A slippery slope indeed

When I was still trying to figure out how to get over bad news Like A Man, I remember a pretty funny story about our post-1990 post-Saba Saba politicians. Two of them had raised their voices at each other while in the National Assembly's debating chamber. As soon as the Speaker banged his gavel and released his inmates on recess, these two worthies decided to take their political disagreement to Parliament's lawn, where, if I am not mistaken, one of them bit the other "on the back" as one of the dailies breathlessly reported the event. This was the proverbial beginning of the slippery slope.

In 2007, at the height of that bitter election, two contenders from the volatile Mt Elgon came to blows, leaving the loser of that brawl in tears of rage. The winner of the brawl went on to win the election. Just last week, in the middle of a bitter internecine contest for the senatorial seat left vacant by Charles Keter as he finally sits his ass down in the Energy waziri's chair, a senior politician claimed another senior politician was uncircumcised, and two members of the same party, if not the same alliance, came to blows while awaiting a flight in the VIP lounge at Wilson Airport.

It used to be that for you to even consider yourself a leader of men, you had to have total command of your emotions, only letting lose when it suited you and benefitted you. Daniel Moi is a pastmaster of the poker face, but when he used to demonstrate a hint of anger, the whole country trembled. This new breed of political leaders do not understand the value of a cool head in hot circumstances, and many of them are ruled by their passions, like wild dogs or big cats or some similar volatile beast of the wild. They have become an embarassment.

No matter how much schooling one has undergone, it matters not when one is an elected representative. A well-travelled, knowledgeable and apparently erudite governor with a resume that had taken him to the highest levels of the private sector couldn't restrain himself in the face of provocative acts by a gauche hairdo with the wit of a tub of lard. He lost my respect the day he lost control and physically assaulted her then lied about it. Now that you have members of the parliamentary leadership exchanging blows in public with their challengers, I don't think we can rely too much on common sense and logic prevailing in this Parliament.

It explains the President's frustrations in the war on graft. Kanu's reign of graft inculcated a sense of invincibility among the eaters and their enablers. While Baba Moi kept a cool head at all times, he encouraged the basest instincts of his most ardent and loyal foot-soldiers. Mwai Kibaki didn't have Mr Moi's deft hand, and neither does Uhuru Kenyatta. Mr Kibaki used his Sphinx-like silence to terrify his acolytes into obedience, though that strategy barely worked if at all.

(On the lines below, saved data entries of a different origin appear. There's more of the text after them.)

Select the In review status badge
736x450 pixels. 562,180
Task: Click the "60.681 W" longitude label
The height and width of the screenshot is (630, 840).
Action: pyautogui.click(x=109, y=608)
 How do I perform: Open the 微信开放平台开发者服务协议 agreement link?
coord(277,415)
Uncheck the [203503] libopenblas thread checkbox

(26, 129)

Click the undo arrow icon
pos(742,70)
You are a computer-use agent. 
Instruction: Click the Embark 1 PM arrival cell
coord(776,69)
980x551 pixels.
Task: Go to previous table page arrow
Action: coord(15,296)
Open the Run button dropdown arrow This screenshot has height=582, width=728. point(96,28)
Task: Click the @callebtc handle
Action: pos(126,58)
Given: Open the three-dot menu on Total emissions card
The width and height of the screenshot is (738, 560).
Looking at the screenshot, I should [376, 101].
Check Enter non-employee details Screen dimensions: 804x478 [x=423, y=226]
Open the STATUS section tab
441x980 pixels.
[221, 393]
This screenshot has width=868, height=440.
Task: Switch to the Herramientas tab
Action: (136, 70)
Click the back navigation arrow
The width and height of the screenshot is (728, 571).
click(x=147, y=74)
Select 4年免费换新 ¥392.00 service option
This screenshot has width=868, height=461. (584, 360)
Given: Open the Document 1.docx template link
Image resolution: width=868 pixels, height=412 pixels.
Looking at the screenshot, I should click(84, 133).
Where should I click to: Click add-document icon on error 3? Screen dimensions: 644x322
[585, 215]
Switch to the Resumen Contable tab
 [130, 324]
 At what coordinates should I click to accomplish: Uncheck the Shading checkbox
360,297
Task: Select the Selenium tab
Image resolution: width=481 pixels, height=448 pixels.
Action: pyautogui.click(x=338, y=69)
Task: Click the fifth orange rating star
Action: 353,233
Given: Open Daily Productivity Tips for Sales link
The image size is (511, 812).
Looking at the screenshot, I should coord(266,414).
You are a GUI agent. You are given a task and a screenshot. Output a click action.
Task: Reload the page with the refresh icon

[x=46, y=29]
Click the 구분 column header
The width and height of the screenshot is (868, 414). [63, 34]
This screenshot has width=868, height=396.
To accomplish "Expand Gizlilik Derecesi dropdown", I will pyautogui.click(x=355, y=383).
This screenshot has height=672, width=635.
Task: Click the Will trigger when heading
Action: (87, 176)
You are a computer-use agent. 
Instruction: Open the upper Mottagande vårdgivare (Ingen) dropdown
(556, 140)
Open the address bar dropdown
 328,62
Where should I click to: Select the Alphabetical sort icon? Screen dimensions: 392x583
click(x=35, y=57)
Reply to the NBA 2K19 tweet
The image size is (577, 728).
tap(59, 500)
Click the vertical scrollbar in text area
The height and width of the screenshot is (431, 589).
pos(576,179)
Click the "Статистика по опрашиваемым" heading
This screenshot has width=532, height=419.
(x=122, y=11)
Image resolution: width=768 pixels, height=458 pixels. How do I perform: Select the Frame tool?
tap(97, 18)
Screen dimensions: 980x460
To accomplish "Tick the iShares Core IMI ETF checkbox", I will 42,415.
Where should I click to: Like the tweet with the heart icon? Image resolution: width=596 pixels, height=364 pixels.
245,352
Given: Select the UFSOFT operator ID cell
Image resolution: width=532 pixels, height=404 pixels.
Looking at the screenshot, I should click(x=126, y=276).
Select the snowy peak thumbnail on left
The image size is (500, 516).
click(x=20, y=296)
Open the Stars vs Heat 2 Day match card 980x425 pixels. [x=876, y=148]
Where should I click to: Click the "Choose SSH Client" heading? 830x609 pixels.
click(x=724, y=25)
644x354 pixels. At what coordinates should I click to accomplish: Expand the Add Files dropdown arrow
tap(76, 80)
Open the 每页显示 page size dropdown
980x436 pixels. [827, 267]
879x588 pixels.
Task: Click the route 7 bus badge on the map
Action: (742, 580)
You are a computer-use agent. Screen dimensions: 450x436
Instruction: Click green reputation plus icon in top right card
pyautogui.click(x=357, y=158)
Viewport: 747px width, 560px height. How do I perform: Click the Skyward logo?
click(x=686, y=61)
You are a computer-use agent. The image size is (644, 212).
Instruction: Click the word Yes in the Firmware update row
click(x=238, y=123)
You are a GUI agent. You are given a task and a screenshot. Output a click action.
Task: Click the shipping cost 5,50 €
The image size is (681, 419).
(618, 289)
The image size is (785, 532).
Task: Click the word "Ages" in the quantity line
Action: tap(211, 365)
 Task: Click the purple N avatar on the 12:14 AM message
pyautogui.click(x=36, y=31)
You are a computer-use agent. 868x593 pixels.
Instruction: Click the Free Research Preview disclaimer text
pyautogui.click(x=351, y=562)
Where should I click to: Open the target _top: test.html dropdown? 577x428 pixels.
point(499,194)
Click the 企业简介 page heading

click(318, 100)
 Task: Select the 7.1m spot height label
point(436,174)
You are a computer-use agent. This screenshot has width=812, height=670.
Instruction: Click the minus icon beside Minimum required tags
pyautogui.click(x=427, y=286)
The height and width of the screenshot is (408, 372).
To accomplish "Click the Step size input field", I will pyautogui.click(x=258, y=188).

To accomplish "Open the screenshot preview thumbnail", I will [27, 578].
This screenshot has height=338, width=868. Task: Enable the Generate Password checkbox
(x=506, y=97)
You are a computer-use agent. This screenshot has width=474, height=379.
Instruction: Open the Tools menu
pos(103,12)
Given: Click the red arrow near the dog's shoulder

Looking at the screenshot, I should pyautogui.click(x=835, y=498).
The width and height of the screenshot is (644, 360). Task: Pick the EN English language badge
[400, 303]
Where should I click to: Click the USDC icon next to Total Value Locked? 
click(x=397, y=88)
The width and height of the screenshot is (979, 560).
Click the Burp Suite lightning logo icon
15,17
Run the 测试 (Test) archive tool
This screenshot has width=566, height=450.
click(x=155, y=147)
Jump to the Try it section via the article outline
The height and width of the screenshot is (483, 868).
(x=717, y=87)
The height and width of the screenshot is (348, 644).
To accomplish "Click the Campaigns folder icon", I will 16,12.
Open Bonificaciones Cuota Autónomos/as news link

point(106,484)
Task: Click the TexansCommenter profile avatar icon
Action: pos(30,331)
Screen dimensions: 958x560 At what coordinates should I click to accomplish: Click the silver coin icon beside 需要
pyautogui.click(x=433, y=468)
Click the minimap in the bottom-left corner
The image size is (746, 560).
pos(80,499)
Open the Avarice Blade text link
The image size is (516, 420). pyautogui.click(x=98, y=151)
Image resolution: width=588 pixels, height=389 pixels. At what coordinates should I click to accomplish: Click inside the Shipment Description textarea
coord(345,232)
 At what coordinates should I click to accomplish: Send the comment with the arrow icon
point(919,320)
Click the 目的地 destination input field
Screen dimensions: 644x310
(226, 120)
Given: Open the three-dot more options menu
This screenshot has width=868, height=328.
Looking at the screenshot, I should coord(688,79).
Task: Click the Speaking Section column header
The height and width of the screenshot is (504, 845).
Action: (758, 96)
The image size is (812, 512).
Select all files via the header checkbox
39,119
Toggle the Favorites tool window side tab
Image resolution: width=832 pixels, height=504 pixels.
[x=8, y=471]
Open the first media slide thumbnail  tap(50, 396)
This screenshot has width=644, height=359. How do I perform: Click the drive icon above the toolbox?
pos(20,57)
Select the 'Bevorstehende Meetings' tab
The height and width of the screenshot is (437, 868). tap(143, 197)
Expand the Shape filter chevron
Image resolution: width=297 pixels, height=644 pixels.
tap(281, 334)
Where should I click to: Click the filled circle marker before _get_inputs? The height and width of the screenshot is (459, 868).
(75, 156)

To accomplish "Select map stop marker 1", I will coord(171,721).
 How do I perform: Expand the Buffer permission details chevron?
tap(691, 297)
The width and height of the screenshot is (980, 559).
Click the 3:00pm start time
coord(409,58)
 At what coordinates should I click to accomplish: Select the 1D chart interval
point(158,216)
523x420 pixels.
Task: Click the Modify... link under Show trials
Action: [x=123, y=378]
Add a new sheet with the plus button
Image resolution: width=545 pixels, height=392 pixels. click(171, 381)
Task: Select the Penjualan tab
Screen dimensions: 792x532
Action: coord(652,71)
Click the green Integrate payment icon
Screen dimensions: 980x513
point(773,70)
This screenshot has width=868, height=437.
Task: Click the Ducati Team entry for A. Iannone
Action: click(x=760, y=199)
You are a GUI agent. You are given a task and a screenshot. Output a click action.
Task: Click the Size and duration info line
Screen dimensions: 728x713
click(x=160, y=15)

Uhuru Kenyatta has attempted to deploy his anger and rage to corral his underlings; it has only brought him grief.

The passions loosed upon Parliament will not be tamed; there is no incentive to tame them. We have become a nation of the entertained. Nigerian movies will no longer do, not even as they raise their game in special effects and script-writing. We are no longer held in thrall by their complicated love-triangles-with-uchawi-in-the-mix stories. Political verbal and physical combat is what commands our attention, and the more vulgar the verbiage and more slapstick the physical combat, the more entertained we are. 

The United States has the lunatic fringe of the GOP like Donald Trump, Ted Cruz, Marco Rubio and Ben Carson to keep them entertained while their retirement savings accounts are wiped out by sweetheart deals between big banks and the White House. Kenyans have their parliamentary leadership, a large dose of African software, a billion missing dollars and a fourth estate so somnambulant it is a wonder it hasn't sleepwalked its way into a fatal accident. When they say that we are on our own, these people are not fucking around about it.